Prendiamo la figura di Vaughan: ex medico, che ha abbandonato la professione per poter soddisfare il suo desiderio – sostanzialmente voyeristico – di sperimentare le mutazioni che di fatto – attraverso la sottrazione e/o la sostituzione di parti del corpo – gli incidenti producono. Modifiche al corpo umano che anticipano la logica del cyborg e dell’androide.
In questo suo percorso, Vaughan si trasforma in fotografo, operatore di ripresa, videoinstallatore, ponendo al centro dei suoi sogni sempre più esplicitamente il mondo dello spettacolo, del cinema, della politica. Le fantasie di Vaughan si popolano sempre di più di incidenti automobilistici che hanno come protagonisti personaggi famosi, da James Dean, a Jaqueline Kennedy e Onassis, a Liz Taylor, in una vertigine senza fine.
Per Ballard le cose sono solo in parte diverse.
Il suo incidente, il primo, quello che gli farà conoscere Vaughan e produrrà il sodalizio col medico, assume il carattere di una vera epifania: la rivelazione del possibile matrimonio fra amore e morte, fra sesso e dolore, mediati dall’unione fra carne e metallo, fra corpi e pezzi di automobile.
Viene messa in scena, insomma, l’utopia della fusione fra organico e artificiale come medium per l’esplorazione di una combinatoria infinita dei frammenti del discorso erotico.
Quindi le cicatrici, gli innesti, i “tutori” e le altre protesi non sono nella storia narrata solo i segni di una deriva fetish o sadomaso – che pure nella Storia reale avremmo conosciuto – quanto simboli di questa esplorazione.
Ma questa stessa ricerca dei poteri del corpo organico nel suo congiungersi al metallo, al cuoio, alla plastica, mi sembra sia metafora di un sentire più generale, riferito all’intero complesso del rapporto fra l’umanità di fine millennio e la vita quotidiana.

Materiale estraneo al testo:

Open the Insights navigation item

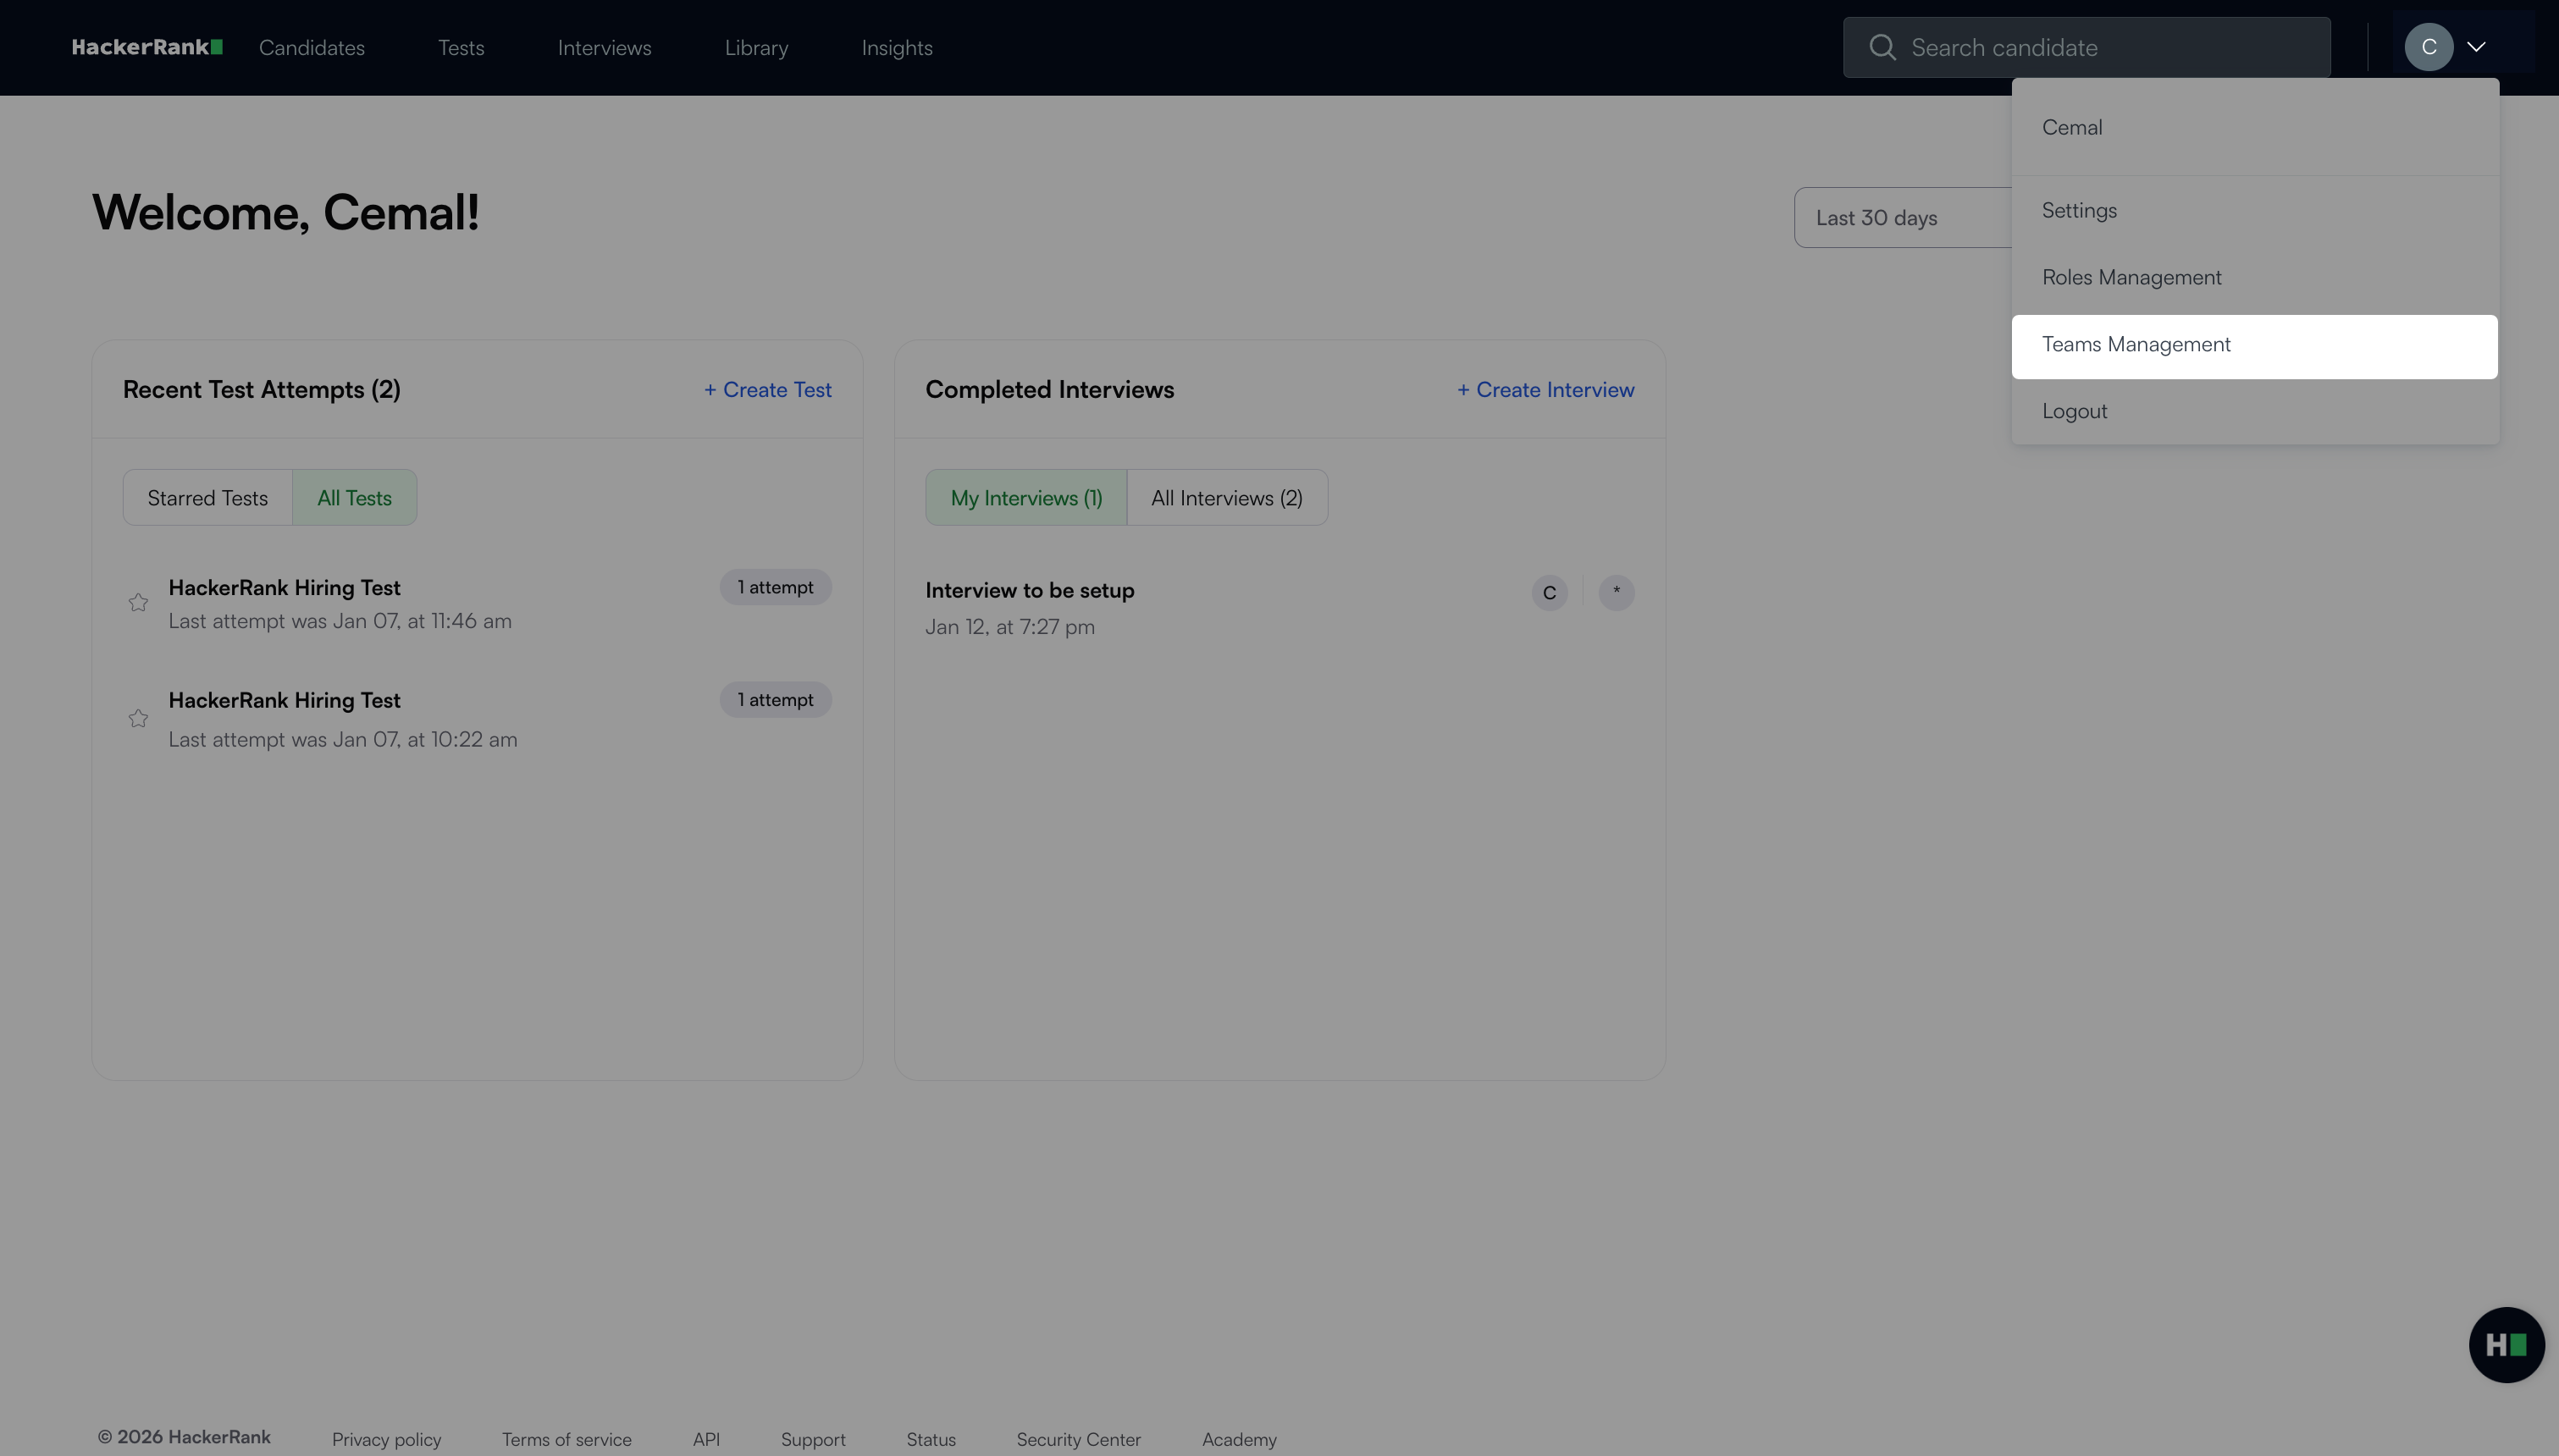point(896,48)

Spaesati, capricciosi, infantili, cerchiamo nei consumi e nel piacere la risposta ad una insoddisfazione incombente e irrisolta.
Nel ritrarre i suoi personaggi J. G. Ballard si rivela profondamente sociologico, cogliendo aspetti della società di fine millennio su cui molti, da Debord a Baudrillard, Perniola, Bruckner avevano o avrebbero riflettuto.